__Task instructions__:
Each record must be printed exactly as given.

(Stored items)
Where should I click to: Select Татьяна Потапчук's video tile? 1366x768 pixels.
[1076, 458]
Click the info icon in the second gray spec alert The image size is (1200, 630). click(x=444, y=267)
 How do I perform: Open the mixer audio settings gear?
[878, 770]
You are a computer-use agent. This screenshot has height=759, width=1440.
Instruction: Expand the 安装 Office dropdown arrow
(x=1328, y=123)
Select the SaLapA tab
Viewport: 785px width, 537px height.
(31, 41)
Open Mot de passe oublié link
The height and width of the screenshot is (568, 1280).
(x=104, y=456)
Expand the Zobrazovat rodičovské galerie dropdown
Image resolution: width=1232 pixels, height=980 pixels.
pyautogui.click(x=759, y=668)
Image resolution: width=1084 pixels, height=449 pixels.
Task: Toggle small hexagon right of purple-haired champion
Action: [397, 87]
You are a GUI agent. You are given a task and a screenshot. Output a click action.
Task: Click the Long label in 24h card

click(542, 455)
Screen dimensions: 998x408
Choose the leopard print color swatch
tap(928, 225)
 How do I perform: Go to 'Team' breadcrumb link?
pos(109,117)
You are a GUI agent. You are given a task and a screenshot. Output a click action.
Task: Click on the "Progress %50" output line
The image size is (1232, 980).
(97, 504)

__Response area__:
Where should I click to: Select Татьяна Потапчук's video tile? 1366x768 pixels.
[1076, 458]
Click the info icon in the second gray spec alert The image size is (1200, 630). click(x=444, y=267)
 How do I perform: Open the mixer audio settings gear?
[878, 770]
You are a computer-use agent. This screenshot has height=759, width=1440.
Instruction: Expand the 安装 Office dropdown arrow
(x=1328, y=123)
Select the SaLapA tab
Viewport: 785px width, 537px height.
(31, 41)
Open Mot de passe oublié link
The height and width of the screenshot is (568, 1280).
(x=104, y=456)
Expand the Zobrazovat rodičovské galerie dropdown
Image resolution: width=1232 pixels, height=980 pixels.
pyautogui.click(x=759, y=668)
Image resolution: width=1084 pixels, height=449 pixels.
Task: Toggle small hexagon right of purple-haired champion
Action: [397, 87]
You are a GUI agent. You are given a task and a screenshot. Output a click action.
Task: Click the Long label in 24h card

click(542, 455)
Screen dimensions: 998x408
Choose the leopard print color swatch
tap(928, 225)
 How do I perform: Go to 'Team' breadcrumb link?
pos(109,117)
You are a GUI agent. You are given a task and a screenshot. Output a click action.
Task: Click on the "Progress %50" output line
The image size is (1232, 980).
(97, 504)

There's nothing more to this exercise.